Being an advocate of Third Party Voting, I am no stranger to my fair share of criticism toward my voting strategy. In fact, in this chaotic world, it’s the only constant I can count on. I think it was Ben Franklin who said “Nothing is certain except for death and internet trolls”… or something like that. Post your own personal views on voting and you’re bound to take some flak from angry partisan militants, who think their candidate is the second coming of the Lord. When the election starts ramping up, everyone has an opinion on who and how you should vote. Whether you participate in every election top down, or never voted in your life, you’ve probably at least given some thought to your own personal strategy, but it can be very confusing. It’s a tough question and involves a lot of reflection and decision making.

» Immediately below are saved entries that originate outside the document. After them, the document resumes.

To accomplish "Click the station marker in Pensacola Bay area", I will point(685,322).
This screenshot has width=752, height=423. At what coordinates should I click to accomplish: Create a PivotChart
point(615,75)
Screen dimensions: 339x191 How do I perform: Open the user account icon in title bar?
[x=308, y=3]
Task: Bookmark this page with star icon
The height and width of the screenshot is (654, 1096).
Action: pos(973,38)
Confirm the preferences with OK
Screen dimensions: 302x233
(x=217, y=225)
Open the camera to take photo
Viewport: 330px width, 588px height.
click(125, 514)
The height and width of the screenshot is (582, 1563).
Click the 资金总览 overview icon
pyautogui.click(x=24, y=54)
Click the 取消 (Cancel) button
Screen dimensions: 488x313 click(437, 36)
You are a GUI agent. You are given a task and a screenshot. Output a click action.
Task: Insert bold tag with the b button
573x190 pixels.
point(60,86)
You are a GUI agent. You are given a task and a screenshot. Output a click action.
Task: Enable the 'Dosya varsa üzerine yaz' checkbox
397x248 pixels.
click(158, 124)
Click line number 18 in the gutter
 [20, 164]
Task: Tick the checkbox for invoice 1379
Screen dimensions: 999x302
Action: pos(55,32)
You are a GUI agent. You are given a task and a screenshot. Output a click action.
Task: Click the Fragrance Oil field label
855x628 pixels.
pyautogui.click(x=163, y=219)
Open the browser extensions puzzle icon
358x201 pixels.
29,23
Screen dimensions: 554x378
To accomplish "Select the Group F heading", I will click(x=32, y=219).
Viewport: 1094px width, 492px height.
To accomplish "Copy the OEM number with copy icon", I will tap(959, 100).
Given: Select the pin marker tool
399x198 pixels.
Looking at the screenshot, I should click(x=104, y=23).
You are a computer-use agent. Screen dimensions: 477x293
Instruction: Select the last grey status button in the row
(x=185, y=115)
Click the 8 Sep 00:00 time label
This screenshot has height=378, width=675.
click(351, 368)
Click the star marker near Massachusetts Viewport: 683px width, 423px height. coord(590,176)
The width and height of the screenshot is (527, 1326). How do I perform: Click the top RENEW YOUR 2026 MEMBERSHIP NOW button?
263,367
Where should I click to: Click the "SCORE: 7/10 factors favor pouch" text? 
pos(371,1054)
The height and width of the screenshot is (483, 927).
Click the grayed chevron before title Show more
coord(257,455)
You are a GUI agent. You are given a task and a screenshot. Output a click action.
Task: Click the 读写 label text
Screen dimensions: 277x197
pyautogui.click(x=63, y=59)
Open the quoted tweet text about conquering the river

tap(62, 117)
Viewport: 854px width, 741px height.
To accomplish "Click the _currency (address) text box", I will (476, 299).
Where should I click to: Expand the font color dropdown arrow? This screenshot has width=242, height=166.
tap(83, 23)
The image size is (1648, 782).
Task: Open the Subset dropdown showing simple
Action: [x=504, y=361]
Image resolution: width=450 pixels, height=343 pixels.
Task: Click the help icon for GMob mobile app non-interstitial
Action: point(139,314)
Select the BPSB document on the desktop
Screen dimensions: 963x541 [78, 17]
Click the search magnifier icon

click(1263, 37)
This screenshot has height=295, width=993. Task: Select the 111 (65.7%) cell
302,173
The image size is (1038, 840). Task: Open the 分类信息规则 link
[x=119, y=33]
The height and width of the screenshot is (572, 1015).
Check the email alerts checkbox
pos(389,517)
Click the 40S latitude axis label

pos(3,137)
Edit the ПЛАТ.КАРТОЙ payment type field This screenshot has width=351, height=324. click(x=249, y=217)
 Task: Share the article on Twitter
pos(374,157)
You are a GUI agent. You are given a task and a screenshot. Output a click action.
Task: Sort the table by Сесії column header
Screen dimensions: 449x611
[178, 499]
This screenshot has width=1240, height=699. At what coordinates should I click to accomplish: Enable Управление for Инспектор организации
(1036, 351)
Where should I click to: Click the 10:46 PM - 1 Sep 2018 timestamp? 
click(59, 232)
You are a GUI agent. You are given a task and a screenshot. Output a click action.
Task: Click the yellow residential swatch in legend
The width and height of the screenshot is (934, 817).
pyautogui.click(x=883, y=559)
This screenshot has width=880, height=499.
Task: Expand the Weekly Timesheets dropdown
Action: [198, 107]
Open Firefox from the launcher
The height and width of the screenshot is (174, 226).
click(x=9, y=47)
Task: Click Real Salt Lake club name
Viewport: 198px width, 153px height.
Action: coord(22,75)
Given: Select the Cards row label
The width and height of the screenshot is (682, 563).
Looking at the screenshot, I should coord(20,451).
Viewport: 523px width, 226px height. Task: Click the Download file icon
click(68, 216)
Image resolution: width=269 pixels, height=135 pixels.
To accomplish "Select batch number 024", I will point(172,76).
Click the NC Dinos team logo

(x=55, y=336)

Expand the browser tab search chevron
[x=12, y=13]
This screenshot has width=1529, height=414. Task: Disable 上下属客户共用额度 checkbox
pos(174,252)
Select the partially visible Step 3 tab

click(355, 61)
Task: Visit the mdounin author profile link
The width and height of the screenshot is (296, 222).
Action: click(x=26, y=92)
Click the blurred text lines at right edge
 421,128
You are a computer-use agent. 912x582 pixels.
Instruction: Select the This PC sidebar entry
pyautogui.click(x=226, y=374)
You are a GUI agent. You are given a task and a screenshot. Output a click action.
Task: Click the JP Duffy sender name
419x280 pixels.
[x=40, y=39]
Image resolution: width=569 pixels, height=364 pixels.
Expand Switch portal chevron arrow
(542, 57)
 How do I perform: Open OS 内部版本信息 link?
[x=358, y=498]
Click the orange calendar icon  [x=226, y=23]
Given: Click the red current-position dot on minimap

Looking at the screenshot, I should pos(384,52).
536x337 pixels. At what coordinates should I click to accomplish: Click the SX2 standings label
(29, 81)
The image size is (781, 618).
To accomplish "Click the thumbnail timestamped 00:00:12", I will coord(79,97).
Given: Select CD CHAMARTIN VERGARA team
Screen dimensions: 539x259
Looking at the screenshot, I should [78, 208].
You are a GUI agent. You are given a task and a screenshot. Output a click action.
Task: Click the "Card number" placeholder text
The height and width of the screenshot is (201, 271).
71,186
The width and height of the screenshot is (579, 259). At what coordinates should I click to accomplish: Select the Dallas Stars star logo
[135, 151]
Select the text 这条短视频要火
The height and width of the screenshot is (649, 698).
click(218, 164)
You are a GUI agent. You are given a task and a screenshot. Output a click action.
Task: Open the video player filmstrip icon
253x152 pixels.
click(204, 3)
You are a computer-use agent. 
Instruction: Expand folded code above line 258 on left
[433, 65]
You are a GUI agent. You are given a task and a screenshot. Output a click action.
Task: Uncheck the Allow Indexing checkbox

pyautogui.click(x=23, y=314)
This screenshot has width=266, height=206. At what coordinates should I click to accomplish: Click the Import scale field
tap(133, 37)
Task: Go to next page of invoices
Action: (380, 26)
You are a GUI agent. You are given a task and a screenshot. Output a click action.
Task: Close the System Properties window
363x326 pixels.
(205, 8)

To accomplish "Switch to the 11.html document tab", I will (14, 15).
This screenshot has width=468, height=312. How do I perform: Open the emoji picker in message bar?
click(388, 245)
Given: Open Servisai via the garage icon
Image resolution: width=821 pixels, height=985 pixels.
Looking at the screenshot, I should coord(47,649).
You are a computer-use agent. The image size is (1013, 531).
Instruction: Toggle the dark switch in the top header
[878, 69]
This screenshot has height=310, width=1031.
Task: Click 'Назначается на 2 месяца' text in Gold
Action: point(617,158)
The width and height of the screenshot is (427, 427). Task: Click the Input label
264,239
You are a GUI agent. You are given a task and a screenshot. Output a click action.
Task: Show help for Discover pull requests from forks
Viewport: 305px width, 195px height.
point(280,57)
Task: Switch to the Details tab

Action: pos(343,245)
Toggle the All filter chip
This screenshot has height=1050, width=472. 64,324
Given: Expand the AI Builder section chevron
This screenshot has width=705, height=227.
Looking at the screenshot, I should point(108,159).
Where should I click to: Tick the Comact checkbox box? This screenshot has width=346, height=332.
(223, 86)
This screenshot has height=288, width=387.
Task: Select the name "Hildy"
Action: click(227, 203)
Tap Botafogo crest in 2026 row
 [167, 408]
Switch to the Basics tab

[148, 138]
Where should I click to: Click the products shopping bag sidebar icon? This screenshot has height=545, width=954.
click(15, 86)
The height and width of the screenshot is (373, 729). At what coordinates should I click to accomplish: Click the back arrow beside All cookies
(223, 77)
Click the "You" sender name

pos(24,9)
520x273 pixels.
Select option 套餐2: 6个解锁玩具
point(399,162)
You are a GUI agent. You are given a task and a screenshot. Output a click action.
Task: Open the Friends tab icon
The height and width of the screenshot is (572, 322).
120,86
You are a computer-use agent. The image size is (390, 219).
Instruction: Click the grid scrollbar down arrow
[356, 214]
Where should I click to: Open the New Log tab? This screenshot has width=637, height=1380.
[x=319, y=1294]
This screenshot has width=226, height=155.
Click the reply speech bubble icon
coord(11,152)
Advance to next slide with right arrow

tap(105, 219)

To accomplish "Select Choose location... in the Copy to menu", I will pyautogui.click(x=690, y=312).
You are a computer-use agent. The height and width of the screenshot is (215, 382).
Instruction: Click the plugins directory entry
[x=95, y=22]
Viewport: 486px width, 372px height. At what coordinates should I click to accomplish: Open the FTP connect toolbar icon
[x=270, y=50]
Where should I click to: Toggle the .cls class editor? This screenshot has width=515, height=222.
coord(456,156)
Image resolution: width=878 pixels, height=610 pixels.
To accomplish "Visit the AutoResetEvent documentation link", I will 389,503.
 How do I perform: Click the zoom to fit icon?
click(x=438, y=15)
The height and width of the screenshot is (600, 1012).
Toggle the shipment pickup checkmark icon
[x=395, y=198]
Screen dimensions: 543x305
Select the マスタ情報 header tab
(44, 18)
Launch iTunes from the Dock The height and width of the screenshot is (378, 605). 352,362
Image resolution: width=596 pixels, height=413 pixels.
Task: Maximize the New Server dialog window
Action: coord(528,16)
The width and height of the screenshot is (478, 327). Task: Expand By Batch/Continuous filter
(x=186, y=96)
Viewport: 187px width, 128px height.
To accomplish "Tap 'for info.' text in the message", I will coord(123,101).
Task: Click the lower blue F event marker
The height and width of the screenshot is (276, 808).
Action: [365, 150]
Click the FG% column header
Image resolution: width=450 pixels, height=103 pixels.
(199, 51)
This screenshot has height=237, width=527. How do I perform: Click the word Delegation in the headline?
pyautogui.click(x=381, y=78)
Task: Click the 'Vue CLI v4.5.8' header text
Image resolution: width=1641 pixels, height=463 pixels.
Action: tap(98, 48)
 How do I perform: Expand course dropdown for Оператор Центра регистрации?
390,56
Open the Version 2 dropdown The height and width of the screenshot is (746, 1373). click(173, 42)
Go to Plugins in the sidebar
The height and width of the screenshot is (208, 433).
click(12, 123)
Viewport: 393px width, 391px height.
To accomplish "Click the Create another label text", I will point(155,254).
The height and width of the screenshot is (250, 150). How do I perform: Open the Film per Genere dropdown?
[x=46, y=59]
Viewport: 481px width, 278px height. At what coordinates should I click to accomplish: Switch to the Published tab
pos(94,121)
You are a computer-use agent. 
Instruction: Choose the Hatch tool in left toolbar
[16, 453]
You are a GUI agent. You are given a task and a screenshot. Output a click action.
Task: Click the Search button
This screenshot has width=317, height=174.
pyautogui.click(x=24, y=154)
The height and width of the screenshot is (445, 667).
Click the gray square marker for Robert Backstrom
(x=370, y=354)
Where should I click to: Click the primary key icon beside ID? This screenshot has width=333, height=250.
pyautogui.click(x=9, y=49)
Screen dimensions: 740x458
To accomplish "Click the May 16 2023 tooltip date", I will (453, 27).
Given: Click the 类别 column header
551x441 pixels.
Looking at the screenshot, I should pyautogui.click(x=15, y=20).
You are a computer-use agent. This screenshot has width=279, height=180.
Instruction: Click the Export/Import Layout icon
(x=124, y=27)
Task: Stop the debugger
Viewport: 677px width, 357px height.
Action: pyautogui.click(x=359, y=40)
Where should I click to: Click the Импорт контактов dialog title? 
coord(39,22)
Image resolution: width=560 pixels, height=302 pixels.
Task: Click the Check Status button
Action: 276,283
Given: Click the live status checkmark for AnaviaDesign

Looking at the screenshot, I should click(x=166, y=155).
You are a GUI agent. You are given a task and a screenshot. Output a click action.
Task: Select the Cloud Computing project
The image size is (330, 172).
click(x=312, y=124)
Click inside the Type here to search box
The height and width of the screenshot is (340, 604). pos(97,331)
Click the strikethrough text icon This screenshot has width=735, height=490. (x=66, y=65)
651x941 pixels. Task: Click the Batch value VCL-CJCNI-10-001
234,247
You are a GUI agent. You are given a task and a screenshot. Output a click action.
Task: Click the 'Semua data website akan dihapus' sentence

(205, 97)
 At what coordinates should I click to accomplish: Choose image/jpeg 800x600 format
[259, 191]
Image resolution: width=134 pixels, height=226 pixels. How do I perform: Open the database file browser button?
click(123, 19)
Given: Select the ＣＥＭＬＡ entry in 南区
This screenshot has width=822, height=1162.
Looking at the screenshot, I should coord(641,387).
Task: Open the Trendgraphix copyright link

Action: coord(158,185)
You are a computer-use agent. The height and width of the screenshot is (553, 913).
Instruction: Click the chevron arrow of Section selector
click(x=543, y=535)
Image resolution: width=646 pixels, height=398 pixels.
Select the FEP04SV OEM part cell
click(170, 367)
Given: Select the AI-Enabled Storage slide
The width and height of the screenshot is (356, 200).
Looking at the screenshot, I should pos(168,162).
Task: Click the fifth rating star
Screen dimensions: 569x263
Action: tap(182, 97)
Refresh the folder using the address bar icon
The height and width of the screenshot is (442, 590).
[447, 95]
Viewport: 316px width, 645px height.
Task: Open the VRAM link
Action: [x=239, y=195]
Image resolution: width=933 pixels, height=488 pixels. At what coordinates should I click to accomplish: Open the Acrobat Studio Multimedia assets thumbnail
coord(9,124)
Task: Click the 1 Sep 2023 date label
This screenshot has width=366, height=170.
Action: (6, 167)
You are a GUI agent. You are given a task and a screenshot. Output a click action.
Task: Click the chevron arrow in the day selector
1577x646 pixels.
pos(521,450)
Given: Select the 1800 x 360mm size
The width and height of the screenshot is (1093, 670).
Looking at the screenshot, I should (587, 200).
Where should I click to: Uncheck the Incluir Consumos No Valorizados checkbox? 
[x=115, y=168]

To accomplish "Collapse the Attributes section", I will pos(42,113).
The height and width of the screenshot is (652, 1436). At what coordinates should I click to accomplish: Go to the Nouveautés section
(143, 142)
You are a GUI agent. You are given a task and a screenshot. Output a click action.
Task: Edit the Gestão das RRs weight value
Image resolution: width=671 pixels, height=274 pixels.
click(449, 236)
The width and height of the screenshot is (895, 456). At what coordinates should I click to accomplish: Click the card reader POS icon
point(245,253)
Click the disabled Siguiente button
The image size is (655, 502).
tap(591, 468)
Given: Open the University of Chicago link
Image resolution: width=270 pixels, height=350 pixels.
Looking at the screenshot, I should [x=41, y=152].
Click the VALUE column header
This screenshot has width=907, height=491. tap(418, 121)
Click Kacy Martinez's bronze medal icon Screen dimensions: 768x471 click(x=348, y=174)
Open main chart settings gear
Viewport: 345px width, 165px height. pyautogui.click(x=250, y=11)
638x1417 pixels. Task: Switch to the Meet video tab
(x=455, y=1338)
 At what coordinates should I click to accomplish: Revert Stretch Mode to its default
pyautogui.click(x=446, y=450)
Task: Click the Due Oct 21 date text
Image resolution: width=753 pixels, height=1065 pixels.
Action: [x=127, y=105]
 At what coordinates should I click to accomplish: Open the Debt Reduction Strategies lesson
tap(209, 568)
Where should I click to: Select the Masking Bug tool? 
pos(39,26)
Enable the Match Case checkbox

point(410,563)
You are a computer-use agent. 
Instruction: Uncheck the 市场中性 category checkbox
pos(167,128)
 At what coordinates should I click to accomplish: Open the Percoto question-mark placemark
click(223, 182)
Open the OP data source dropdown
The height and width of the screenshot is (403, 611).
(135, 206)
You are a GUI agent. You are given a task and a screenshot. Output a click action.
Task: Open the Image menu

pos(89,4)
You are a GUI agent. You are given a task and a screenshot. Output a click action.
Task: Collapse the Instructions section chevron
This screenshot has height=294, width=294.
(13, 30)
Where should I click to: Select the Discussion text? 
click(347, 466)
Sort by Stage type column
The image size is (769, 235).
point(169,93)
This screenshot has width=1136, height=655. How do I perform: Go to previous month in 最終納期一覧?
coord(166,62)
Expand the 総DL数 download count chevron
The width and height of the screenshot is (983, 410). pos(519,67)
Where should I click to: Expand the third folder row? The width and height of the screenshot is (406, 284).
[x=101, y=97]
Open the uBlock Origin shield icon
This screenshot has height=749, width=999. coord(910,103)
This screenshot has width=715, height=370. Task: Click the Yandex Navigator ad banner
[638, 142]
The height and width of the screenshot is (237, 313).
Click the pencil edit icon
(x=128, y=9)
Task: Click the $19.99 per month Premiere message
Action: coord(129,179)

Should I toe the party line? Do I vote based on policy or personality? Am I informed enough? Is a vote for a third party a waste? Does any of this even matter? Should I even vote at all? These are all valid questions, and, unfortunately, I have no answer. I’m no more qualified to tell you how to vote, then anyone is to tell me how to vote. It’s a deeply personal and private decision. Yet, there’s always an obnoxious minority that feel it’s their duty to explain to you exactly how much of an idiot you are. That’s not fair. The loud mouths of this nation see it fit to have little policing on their own lifestyle, but seem to want to police your most intimate and important right as an American.
So what is the right to vote? Although it seems like a simple concept; its not. The right to vote doesn’t just preserve your ability to go to the polling place and pull a lever. It econompasses an entire philosophy on the liberty of choosing how you wish to express your voice. For example, your right to vote is also your right to not vote. For some people, the system is so corrupt and unfair that it’s not even worth it for them to participate. In any given presidential election, voter turnout hovers around 60%. Whether you agree or don’t, 40% of the electorate consistently not showing up to vote for the most important office in the nation sends a clear and significant message. Who are any of us to say that the message isn’t worth hearing?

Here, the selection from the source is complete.